Warum er so lange mit der Ausreise gewartet hatte, darüber lässt sich nur spekulieren. In der Rückschau, mit dem Wissen von heute, scheint klar: Er hätte viel früher gehen müssen. Doch die Heimat verlassen? Alles, was man sich aufgebaut hat. Rosenfeld ging auf die 70 zu, war verwitwet, kränkelte, noch einmal woanders anfangen? Doch als Sohn Paul Georg und dessen Frau Grete im Jahre 1938 die Tochter Martha bekamen, war klar, die jungen Leute wollten, mussten fort. Und allein zurückbleiben?
Enteignet und beraubt
Paul Georg war technischer Leiter in der Textilfabrik seines Großvaters, als das Unternehmen 1938 arisiert (also geraubt) wurde, durfte er nicht mehr weiterarbeiten. Seine Aktien musste er zu einem lächerlichen Preis verkaufen. Eine Zukunft in Deutschland gab es nicht mehr. Doch die Ausreise war nurmehr schwer möglich, 1935 waren bereits die Pässe von Deutschen jüdischen Glaubens eingezogen worden. Um einen Pass zu bekommen, musste man nachweisen, dass man die sogenannte Reichsfluchtsteuer bezahlt hatte. 1938 hatten die Nazis begonnen, die Vermögen von Juden zu beschlagnahmen, ins Ausland durfte man zehn Reichsmark mitnehmen. Und „unbedingt notwendigen Hausrat“.
Flucht in die Niederlande
Die Rosenfelds hatten Geld und Beziehungen in die Niederlande. Dort lebte Max Rosenfelds Schwägerin Leonie Dentz. Im März 1938 hatten die Niederlande die Grenzen dicht gemacht, sie ließen keine Flüchtlinge aus Deutschland mehr ins Land. Dentz nutzte ihre Kontakte, Paul Georg und Grete Rosenfeld durften ins Land. Über Rotterdam wollten sie weiter nach Amerika. Wie sie eines der seltenen Visa für die USA bekamen, ist nicht klar. Aber laut der Reisestempel in ihren Pässen waren sie immer wieder in den USA gewesen, so kann man vermuten, dass Freunde und Geschäftspartner dort für sie einstanden und bürgten. Denn ohne Bürgen vergaben die USA keine Einreisegenehmigung mehr. Als sie die erhielten, schickten sie die drei Monate alte Tochter Martha zu Leonie Dentz nach Amsterdam, sie sollte in Sicherheit sein, wenn die Eltern noch alle Schikanen zu bewältigen hatten.

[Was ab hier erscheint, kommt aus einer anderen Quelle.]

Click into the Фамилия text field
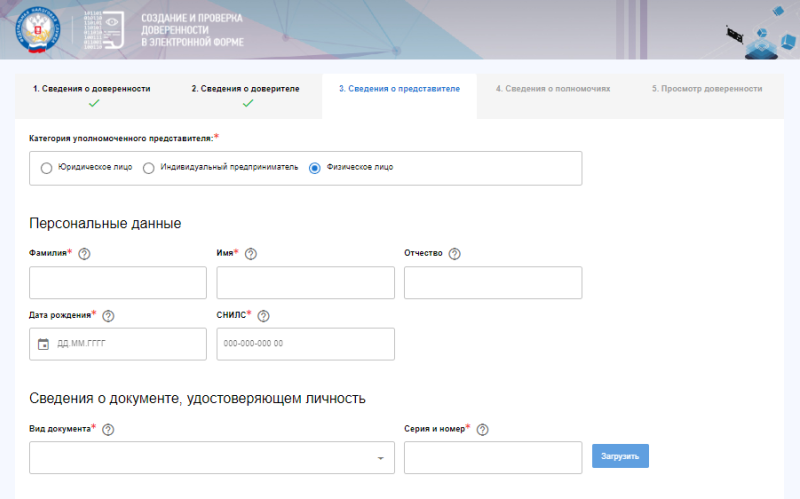 click(x=118, y=282)

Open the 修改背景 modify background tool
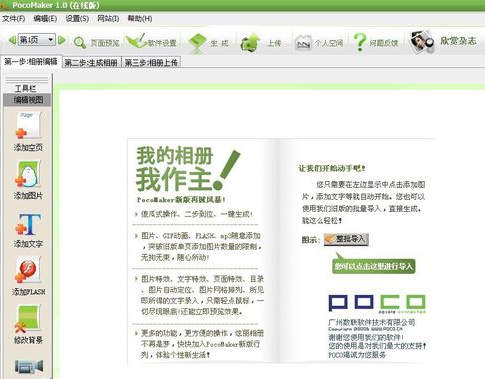[28, 318]
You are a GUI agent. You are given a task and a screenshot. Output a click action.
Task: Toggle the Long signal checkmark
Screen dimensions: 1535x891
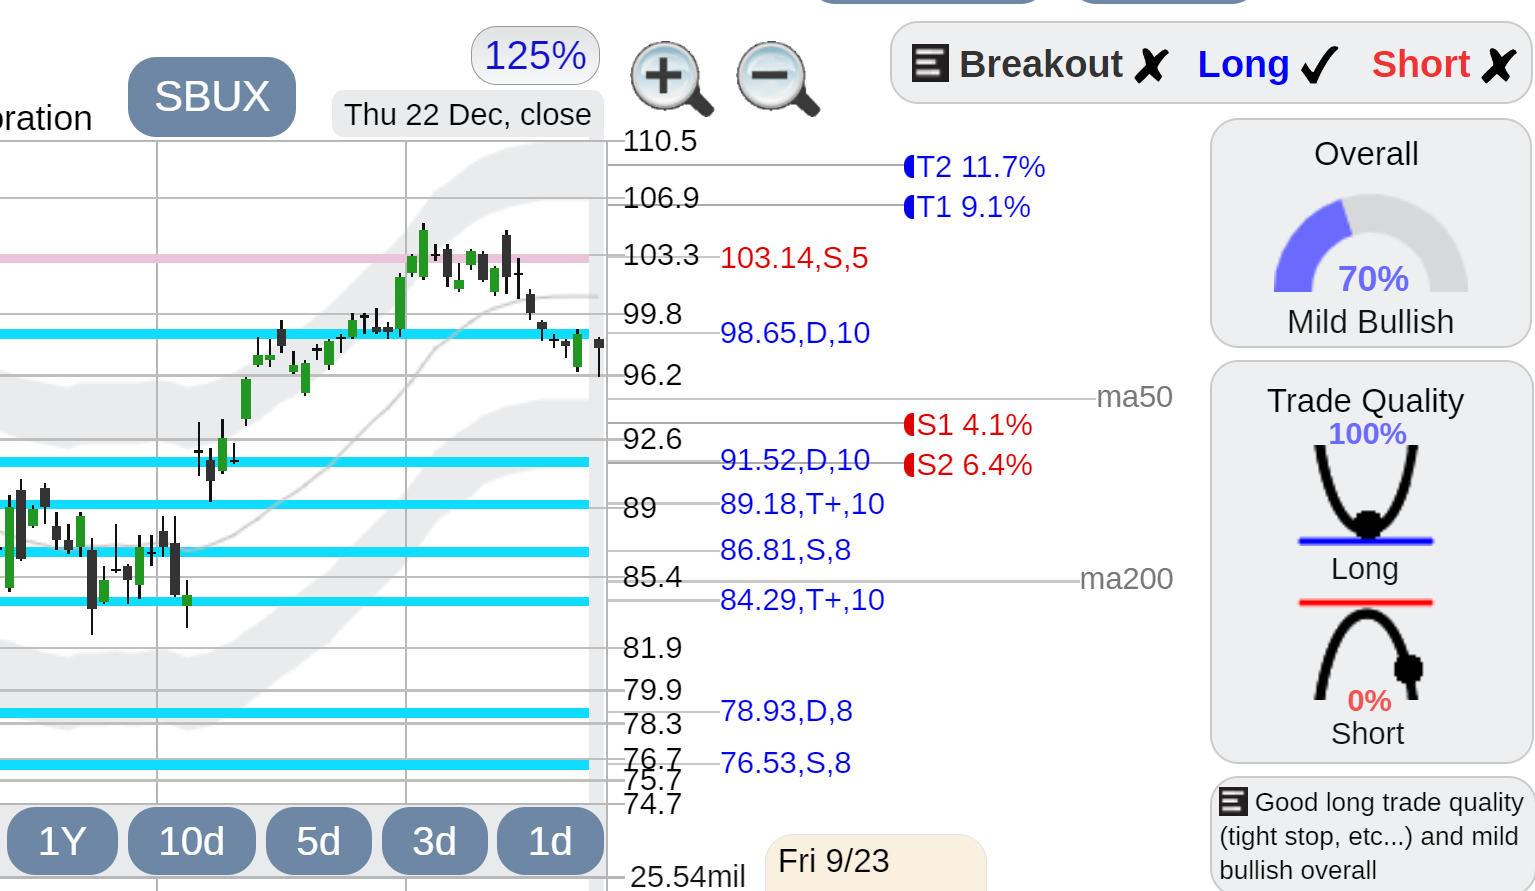tap(1268, 64)
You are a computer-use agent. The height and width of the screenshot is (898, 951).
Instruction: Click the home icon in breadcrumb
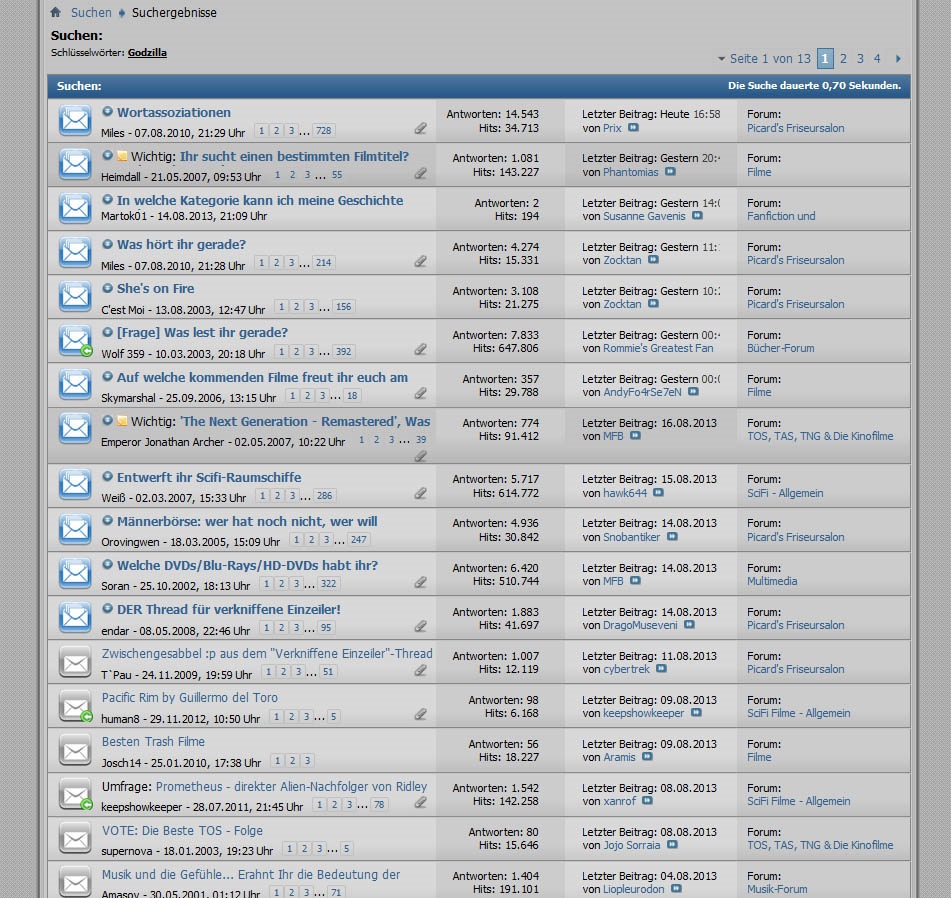pyautogui.click(x=56, y=13)
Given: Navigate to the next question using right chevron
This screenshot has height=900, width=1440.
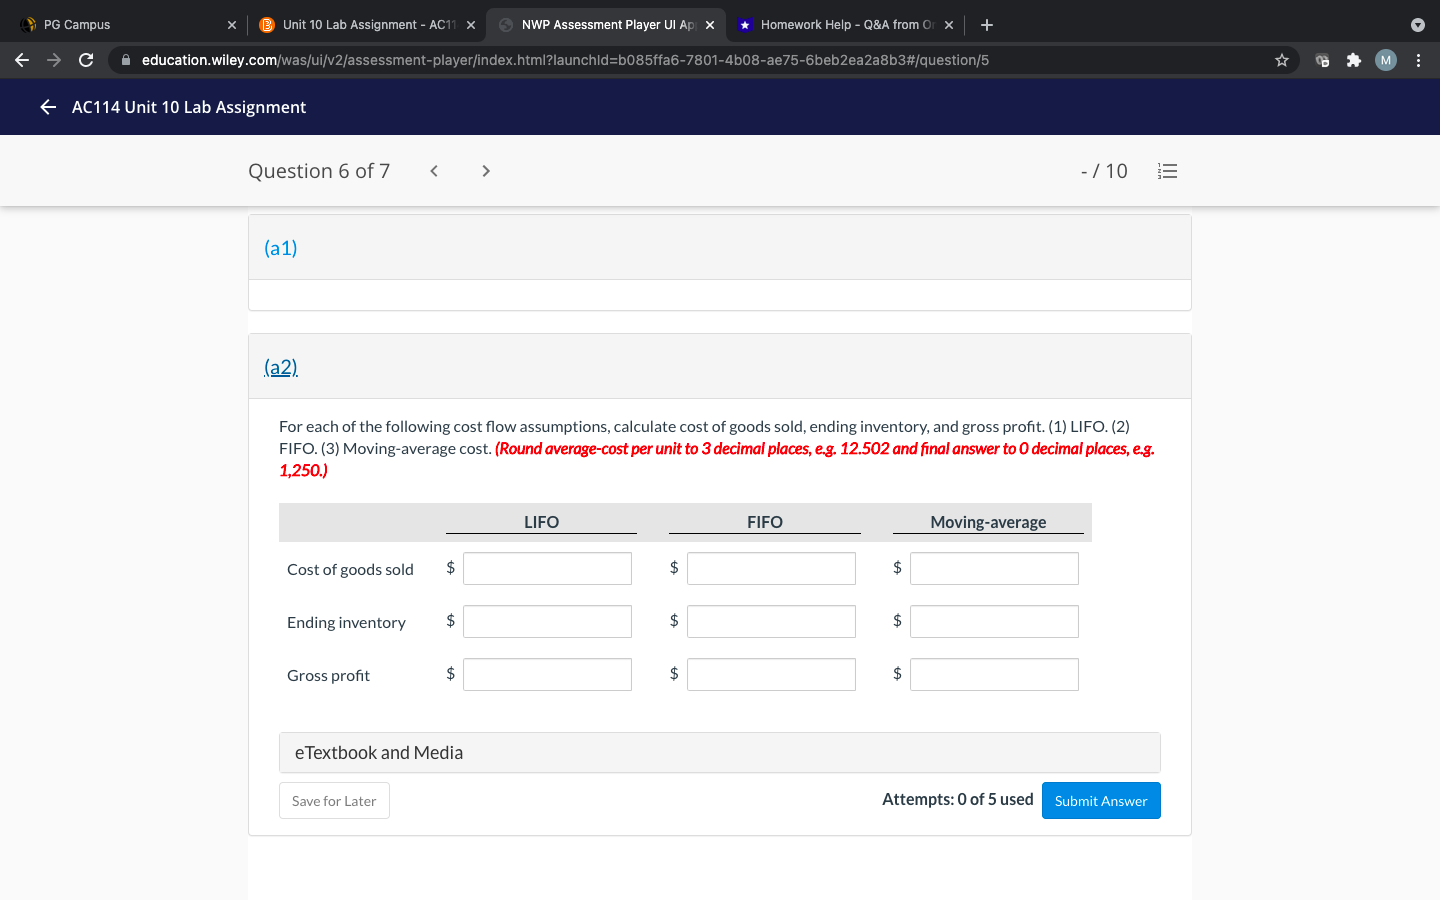Looking at the screenshot, I should pos(485,170).
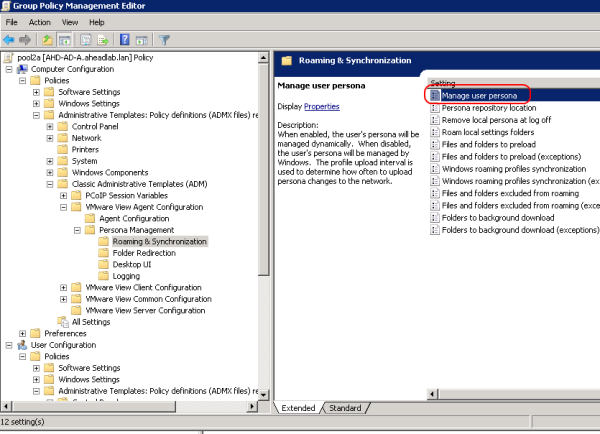Open Help via the question mark icon

tap(125, 39)
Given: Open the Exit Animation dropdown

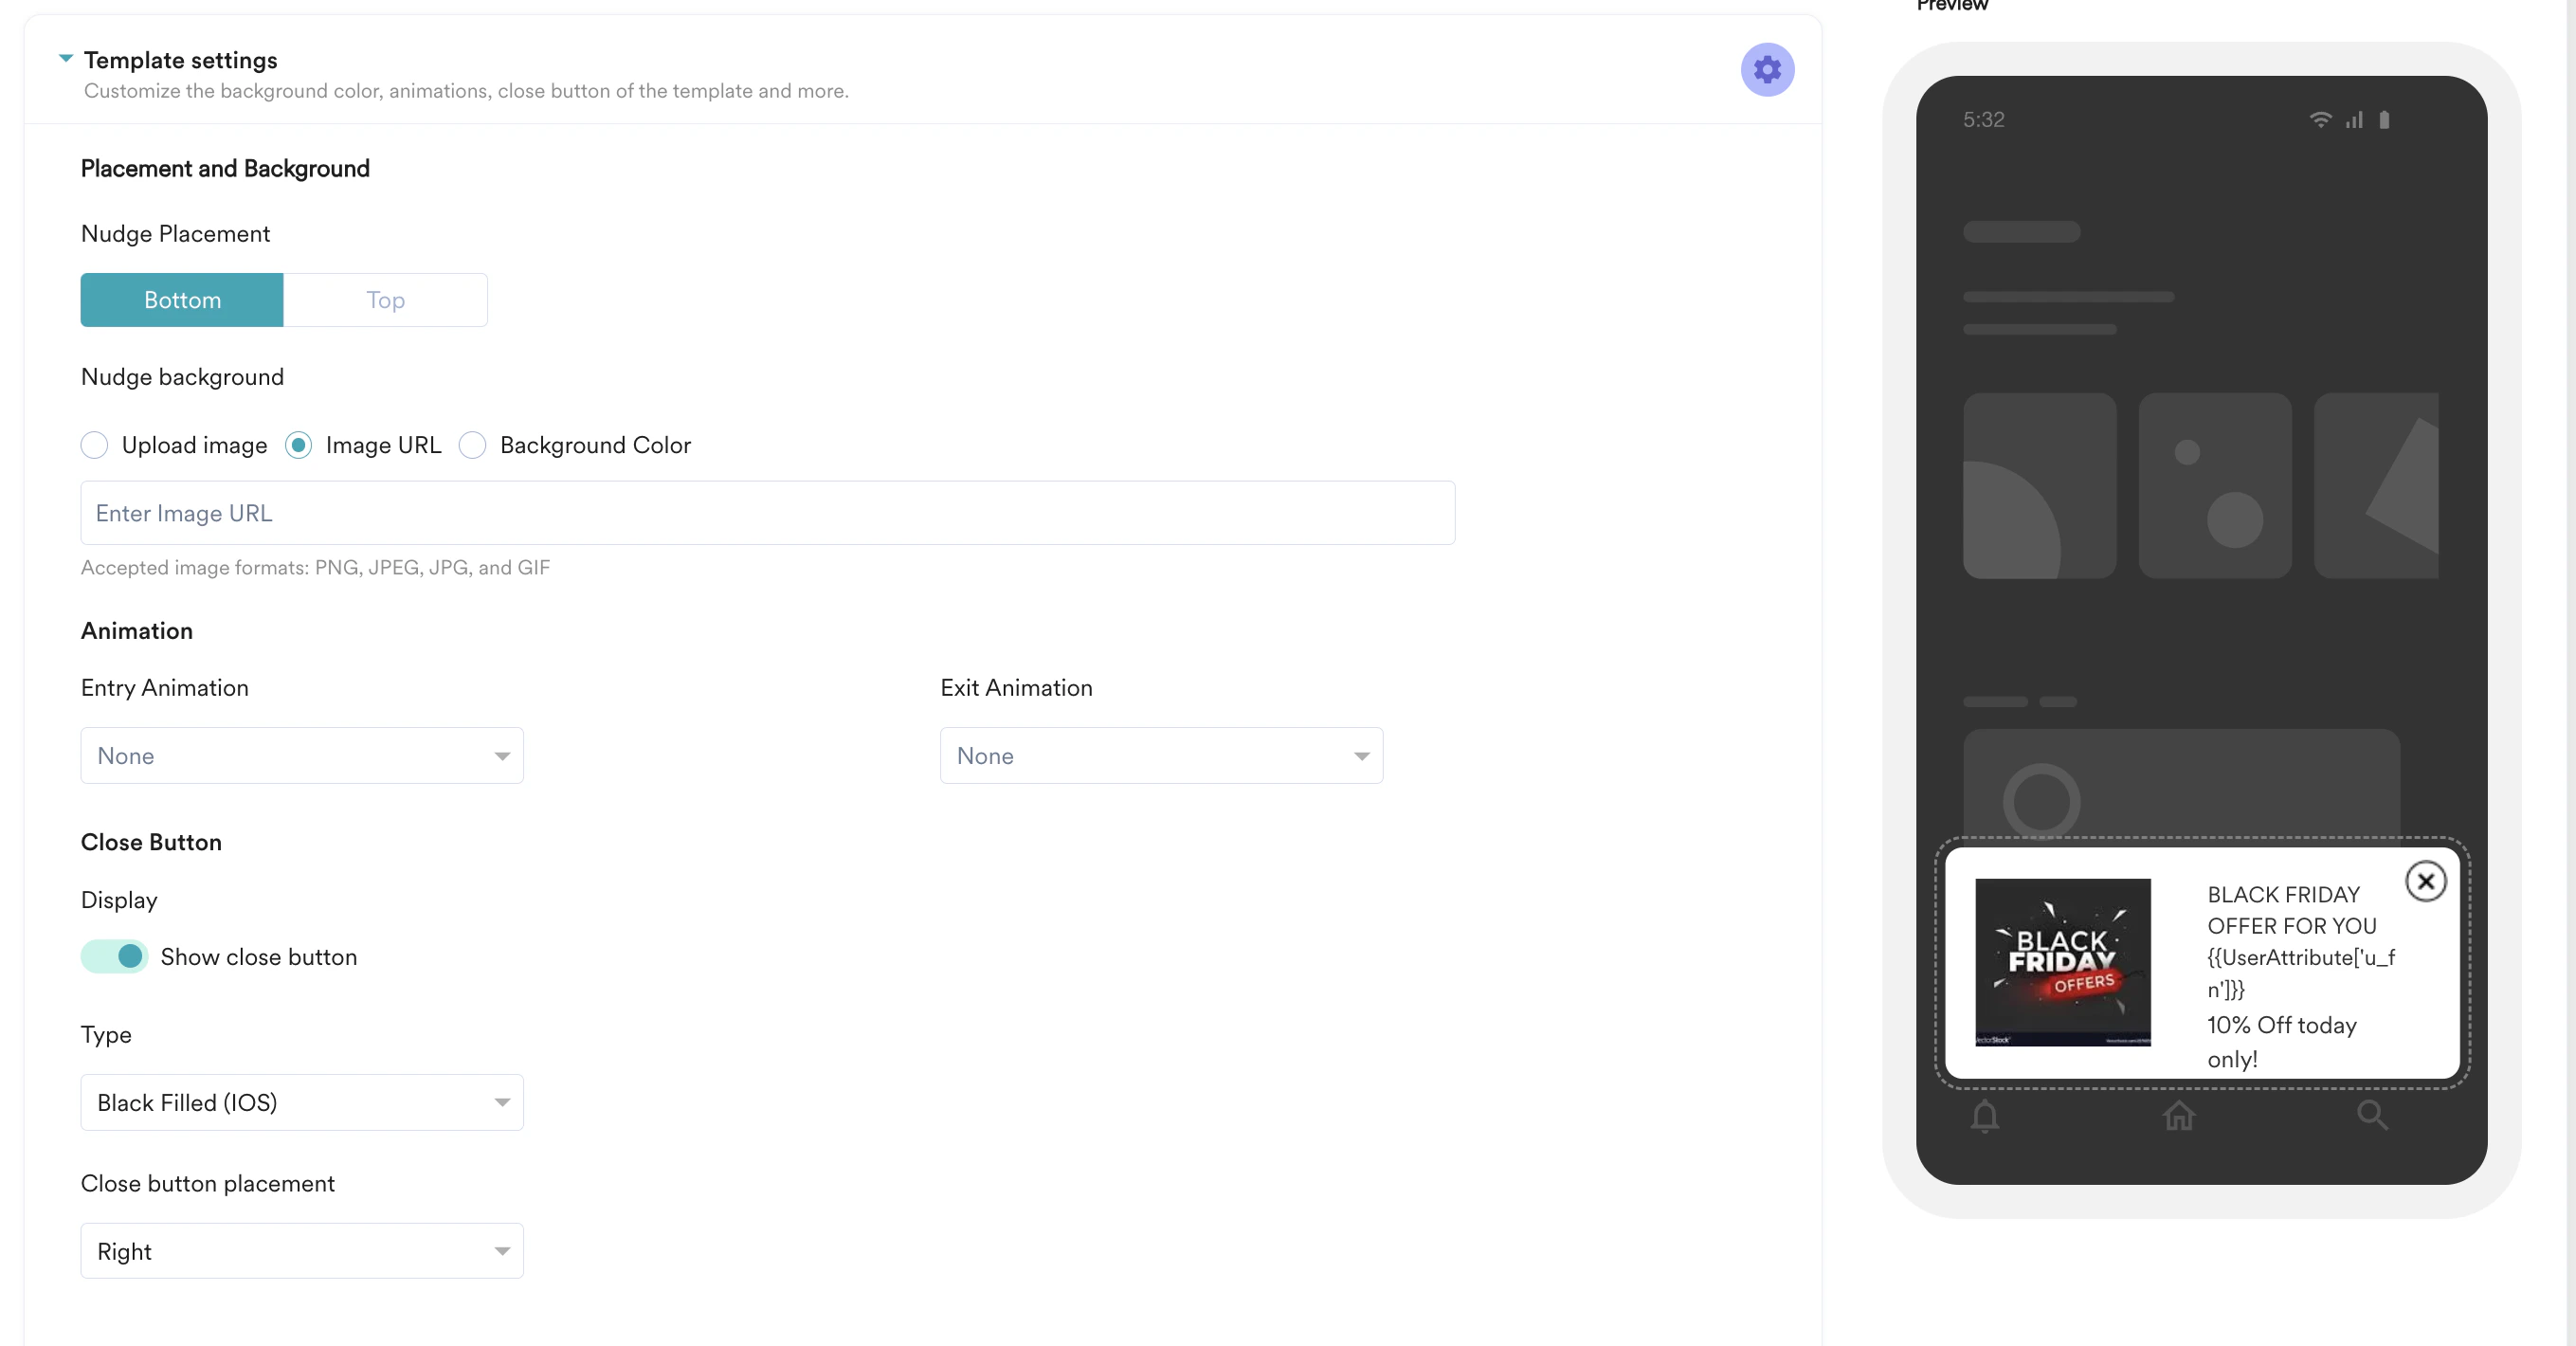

Der Pass von Max Rosenfeld. Foto: privat
Und beinahe wäre die Flucht gescheitert. Kurz nach der Pogromnacht am 9. November besuchten sie den kranken Max Rosenfeld. Zwei Gestapo-Männer tauchten auf. Sie wollten Paul Georg verhaften. Er versuchte ihnen das auszureden, sagte, er ginge ohnehin, habe schon ein Visum für die USA. Das interessierte die Schergen wenig. Dafür interessierten sie sich umso mehr für sein Mercedes-Cabrio. Also händigte ihnen Paul Georg Rosenfeld Schlüssel und Papiere aus, die beiden fuhren mit dem Mercedes davon. Und ließen Paul Georg gehen. Im Dezember fuhren Paul Georg und Grete Rosenfeld über Amsterdam nach Rotterdam, schifften sich mit ihrer Tochter nach New York ein.
In Amsterdam
Max Rosenfeld kümmerte sich derweil darum, dass das bisschen Habe, das sie behalten durften, in die USA geschickt wurde. Er selbst reiste im August 1939 nach Amsterdam. Und bezog dort eine Wohnung im Süden der Stadt beim Olympiastadion. Was mit seinem Vermögen geschah, liegt im Dunkel der Geschichte. Die Akten sind im Krieg zerstört worden. So weiß man kaum etwas darüber, was aus der Villa wurde. Der Verkauf der Kunstwerke scheint Teil der Vorbereitung zur Auswanderung gewesen zu sein, vermutet Artinger. Einige Sachen hatte er offenbar herausgeschmuggelt. So das Porträt seiner Frau und „den Athlet“. Artinger hat Fotos gefunden, auf denen man sieht, dass Max Rosenfeld die Wohnung in der Cliostraat 55 so eingerichtet hatte, wie die alte Wohnung in der Hölderlinstraße. Dorthin war er gezogen, als ihm die Villa nach dem Tode seiner Frau zu groß geworden war.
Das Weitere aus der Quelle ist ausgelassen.